Stored dataset items:
## Begin
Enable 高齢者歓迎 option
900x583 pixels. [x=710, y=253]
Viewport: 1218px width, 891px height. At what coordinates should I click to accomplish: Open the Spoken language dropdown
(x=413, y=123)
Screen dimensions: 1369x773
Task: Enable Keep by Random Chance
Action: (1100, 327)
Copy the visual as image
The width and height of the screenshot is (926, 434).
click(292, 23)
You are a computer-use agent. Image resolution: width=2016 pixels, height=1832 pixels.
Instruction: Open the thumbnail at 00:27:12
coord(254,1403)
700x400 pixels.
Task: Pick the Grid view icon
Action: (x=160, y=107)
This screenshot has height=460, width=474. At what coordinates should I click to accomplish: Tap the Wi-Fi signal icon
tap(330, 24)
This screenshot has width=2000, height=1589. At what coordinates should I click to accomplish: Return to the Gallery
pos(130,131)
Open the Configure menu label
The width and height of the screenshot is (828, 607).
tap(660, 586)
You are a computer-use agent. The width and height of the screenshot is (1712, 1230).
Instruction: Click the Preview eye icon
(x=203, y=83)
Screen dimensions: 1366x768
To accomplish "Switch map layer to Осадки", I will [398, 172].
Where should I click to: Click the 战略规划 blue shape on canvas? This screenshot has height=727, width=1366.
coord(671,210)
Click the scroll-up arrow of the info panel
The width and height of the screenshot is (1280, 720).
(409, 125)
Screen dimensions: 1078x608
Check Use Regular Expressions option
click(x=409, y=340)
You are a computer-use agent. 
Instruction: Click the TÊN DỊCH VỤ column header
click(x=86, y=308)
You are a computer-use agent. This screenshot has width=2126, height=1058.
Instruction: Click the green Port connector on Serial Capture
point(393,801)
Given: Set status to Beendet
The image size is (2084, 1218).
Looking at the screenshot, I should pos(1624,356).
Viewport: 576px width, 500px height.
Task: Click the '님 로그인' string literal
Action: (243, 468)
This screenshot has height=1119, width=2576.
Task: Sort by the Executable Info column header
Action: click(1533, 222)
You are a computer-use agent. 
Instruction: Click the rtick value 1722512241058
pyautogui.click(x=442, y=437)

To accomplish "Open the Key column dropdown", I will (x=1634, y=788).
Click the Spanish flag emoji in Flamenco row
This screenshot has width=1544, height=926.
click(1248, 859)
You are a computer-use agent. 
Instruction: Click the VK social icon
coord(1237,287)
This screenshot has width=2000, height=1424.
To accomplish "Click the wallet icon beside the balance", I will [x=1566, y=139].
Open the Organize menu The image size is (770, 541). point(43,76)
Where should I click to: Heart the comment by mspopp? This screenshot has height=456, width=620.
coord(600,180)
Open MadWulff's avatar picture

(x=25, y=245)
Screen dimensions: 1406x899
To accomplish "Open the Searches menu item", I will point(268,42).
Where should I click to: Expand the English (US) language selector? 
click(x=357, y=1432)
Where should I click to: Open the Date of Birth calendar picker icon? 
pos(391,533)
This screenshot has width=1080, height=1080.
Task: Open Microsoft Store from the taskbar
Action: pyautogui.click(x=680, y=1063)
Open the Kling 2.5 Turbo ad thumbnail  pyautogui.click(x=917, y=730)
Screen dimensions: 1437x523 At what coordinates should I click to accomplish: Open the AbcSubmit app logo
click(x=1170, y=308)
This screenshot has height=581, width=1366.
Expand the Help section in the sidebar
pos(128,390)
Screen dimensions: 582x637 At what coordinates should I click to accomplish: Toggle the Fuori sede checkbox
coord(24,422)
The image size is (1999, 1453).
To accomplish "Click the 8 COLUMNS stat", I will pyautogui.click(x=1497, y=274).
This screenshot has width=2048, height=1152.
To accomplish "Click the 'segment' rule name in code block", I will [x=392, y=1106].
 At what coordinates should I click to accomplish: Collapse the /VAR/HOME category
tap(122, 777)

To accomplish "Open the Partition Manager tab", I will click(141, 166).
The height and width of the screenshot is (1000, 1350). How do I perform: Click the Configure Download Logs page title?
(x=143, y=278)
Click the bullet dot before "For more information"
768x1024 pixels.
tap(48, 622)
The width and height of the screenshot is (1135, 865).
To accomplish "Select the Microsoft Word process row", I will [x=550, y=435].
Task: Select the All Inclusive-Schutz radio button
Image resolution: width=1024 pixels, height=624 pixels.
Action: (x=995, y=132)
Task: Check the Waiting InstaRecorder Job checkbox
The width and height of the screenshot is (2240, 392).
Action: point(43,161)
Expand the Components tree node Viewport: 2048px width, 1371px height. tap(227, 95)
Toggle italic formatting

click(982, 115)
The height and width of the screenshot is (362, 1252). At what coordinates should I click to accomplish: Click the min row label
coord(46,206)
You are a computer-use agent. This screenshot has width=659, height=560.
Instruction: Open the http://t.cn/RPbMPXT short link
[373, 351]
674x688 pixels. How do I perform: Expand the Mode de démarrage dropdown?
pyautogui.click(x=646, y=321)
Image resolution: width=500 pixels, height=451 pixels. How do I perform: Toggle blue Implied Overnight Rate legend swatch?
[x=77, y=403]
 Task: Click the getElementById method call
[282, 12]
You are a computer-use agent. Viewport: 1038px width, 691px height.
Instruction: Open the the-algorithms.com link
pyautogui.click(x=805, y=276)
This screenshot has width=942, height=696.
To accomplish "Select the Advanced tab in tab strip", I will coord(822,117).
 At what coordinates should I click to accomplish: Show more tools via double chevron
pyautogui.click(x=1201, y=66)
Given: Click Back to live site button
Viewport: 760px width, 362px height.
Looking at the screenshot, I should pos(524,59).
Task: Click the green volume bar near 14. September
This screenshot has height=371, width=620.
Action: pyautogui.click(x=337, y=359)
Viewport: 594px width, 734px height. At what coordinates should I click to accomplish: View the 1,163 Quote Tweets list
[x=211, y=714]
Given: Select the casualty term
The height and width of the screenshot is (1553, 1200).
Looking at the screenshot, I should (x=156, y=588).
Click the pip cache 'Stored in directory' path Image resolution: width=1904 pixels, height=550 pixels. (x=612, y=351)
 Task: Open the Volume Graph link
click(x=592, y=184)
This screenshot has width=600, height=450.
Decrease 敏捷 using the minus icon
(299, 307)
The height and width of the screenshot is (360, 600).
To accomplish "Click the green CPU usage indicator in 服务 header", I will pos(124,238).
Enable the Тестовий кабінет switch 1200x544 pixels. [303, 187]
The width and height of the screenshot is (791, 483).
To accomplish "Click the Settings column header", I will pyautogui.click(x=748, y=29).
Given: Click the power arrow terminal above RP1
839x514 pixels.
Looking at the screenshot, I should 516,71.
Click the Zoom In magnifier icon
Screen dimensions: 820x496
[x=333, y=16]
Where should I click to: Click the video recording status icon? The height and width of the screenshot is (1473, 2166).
## End
Rewrite the records, replacing every occurrence of "Instruction" with "Command" and leaving everything else unchanged.

Task solution →
Enable 高齢者歓迎 option
900x583 pixels. [x=710, y=253]
Viewport: 1218px width, 891px height. At what coordinates should I click to accomplish: Open the Spoken language dropdown
(x=413, y=123)
Screen dimensions: 1369x773
Task: Enable Keep by Random Chance
Action: (1100, 327)
Copy the visual as image
The width and height of the screenshot is (926, 434).
click(292, 23)
You are a computer-use agent. Image resolution: width=2016 pixels, height=1832 pixels.
Command: Open the thumbnail at 00:27:12
coord(254,1403)
700x400 pixels.
Task: Pick the Grid view icon
Action: (x=160, y=107)
This screenshot has height=460, width=474. At what coordinates should I click to accomplish: Tap the Wi-Fi signal icon
tap(330, 24)
This screenshot has width=2000, height=1589. At what coordinates should I click to accomplish: Return to the Gallery
pos(130,131)
Open the Configure menu label
The width and height of the screenshot is (828, 607).
tap(660, 586)
You are a computer-use agent. The width and height of the screenshot is (1712, 1230).
Command: Click the Preview eye icon
(x=203, y=83)
Screen dimensions: 1366x768
To accomplish "Switch map layer to Осадки", I will [398, 172].
Where should I click to: Click the 战略规划 blue shape on canvas? This screenshot has height=727, width=1366.
coord(671,210)
Click the scroll-up arrow of the info panel
The width and height of the screenshot is (1280, 720).
(409, 125)
Screen dimensions: 1078x608
Check Use Regular Expressions option
click(x=409, y=340)
You are a computer-use agent. 
Command: Click the TÊN DỊCH VỤ column header
click(x=86, y=308)
You are a computer-use agent. This screenshot has width=2126, height=1058.
Command: Click the green Port connector on Serial Capture
point(393,801)
Given: Set status to Beendet
The image size is (2084, 1218).
Looking at the screenshot, I should pos(1624,356).
Viewport: 576px width, 500px height.
Task: Click the '님 로그인' string literal
Action: (243, 468)
This screenshot has height=1119, width=2576.
Task: Sort by the Executable Info column header
Action: click(1533, 222)
You are a computer-use agent. 
Command: Click the rtick value 1722512241058
pyautogui.click(x=442, y=437)

To accomplish "Open the Key column dropdown", I will (x=1634, y=788).
Click the Spanish flag emoji in Flamenco row
This screenshot has width=1544, height=926.
click(1248, 859)
You are a computer-use agent. 
Command: Click the VK social icon
coord(1237,287)
This screenshot has width=2000, height=1424.
To accomplish "Click the wallet icon beside the balance", I will [x=1566, y=139].
Open the Organize menu The image size is (770, 541). point(43,76)
Where should I click to: Heart the comment by mspopp? This screenshot has height=456, width=620.
coord(600,180)
Open MadWulff's avatar picture

(x=25, y=245)
Screen dimensions: 1406x899
To accomplish "Open the Searches menu item", I will point(268,42).
Where should I click to: Expand the English (US) language selector? 
click(x=357, y=1432)
Where should I click to: Open the Date of Birth calendar picker icon? 
pos(391,533)
This screenshot has width=1080, height=1080.
Task: Open Microsoft Store from the taskbar
Action: pyautogui.click(x=680, y=1063)
Open the Kling 2.5 Turbo ad thumbnail  pyautogui.click(x=917, y=730)
Screen dimensions: 1437x523 At what coordinates should I click to accomplish: Open the AbcSubmit app logo
click(x=1170, y=308)
This screenshot has height=581, width=1366.
Expand the Help section in the sidebar
pos(128,390)
Screen dimensions: 582x637 At what coordinates should I click to accomplish: Toggle the Fuori sede checkbox
coord(24,422)
The image size is (1999, 1453).
To accomplish "Click the 8 COLUMNS stat", I will pyautogui.click(x=1497, y=274).
This screenshot has width=2048, height=1152.
To accomplish "Click the 'segment' rule name in code block", I will [x=392, y=1106].
 At what coordinates should I click to accomplish: Collapse the /VAR/HOME category
tap(122, 777)

To accomplish "Open the Partition Manager tab", I will click(141, 166).
The height and width of the screenshot is (1000, 1350). How do I perform: Click the Configure Download Logs page title?
(x=143, y=278)
Click the bullet dot before "For more information"
768x1024 pixels.
tap(48, 622)
The width and height of the screenshot is (1135, 865).
To accomplish "Select the Microsoft Word process row", I will [x=550, y=435].
Task: Select the All Inclusive-Schutz radio button
Image resolution: width=1024 pixels, height=624 pixels.
Action: (x=995, y=132)
Task: Check the Waiting InstaRecorder Job checkbox
The width and height of the screenshot is (2240, 392).
Action: point(43,161)
Expand the Components tree node Viewport: 2048px width, 1371px height. tap(227, 95)
Toggle italic formatting

click(982, 115)
The height and width of the screenshot is (362, 1252). At what coordinates should I click to accomplish: Click the min row label
coord(46,206)
You are a computer-use agent. This screenshot has width=659, height=560.
Command: Open the http://t.cn/RPbMPXT short link
[373, 351]
674x688 pixels. How do I perform: Expand the Mode de démarrage dropdown?
pyautogui.click(x=646, y=321)
Image resolution: width=500 pixels, height=451 pixels. How do I perform: Toggle blue Implied Overnight Rate legend swatch?
[x=77, y=403]
 Task: Click the getElementById method call
[282, 12]
You are a computer-use agent. Viewport: 1038px width, 691px height.
Command: Open the the-algorithms.com link
pyautogui.click(x=805, y=276)
This screenshot has width=942, height=696.
To accomplish "Select the Advanced tab in tab strip", I will coord(822,117).
 At what coordinates should I click to accomplish: Show more tools via double chevron
pyautogui.click(x=1201, y=66)
Given: Click Back to live site button
Viewport: 760px width, 362px height.
Looking at the screenshot, I should pos(524,59).
Task: Click the green volume bar near 14. September
This screenshot has height=371, width=620.
Action: pyautogui.click(x=337, y=359)
Viewport: 594px width, 734px height. At what coordinates should I click to accomplish: View the 1,163 Quote Tweets list
[x=211, y=714]
Given: Select the casualty term
The height and width of the screenshot is (1553, 1200).
Looking at the screenshot, I should (x=156, y=588).
Click the pip cache 'Stored in directory' path Image resolution: width=1904 pixels, height=550 pixels. (x=612, y=351)
 Task: Open the Volume Graph link
click(x=592, y=184)
This screenshot has width=600, height=450.
Decrease 敏捷 using the minus icon
(299, 307)
The height and width of the screenshot is (360, 600).
To accomplish "Click the green CPU usage indicator in 服务 header", I will pos(124,238).
Enable the Тестовий кабінет switch 1200x544 pixels. [303, 187]
The width and height of the screenshot is (791, 483).
To accomplish "Click the Settings column header", I will pyautogui.click(x=748, y=29).
Given: Click the power arrow terminal above RP1
839x514 pixels.
Looking at the screenshot, I should 516,71.
Click the Zoom In magnifier icon
Screen dimensions: 820x496
[x=333, y=16]
Where should I click to: Click the video recording status icon? The height and width of the screenshot is (1473, 2166).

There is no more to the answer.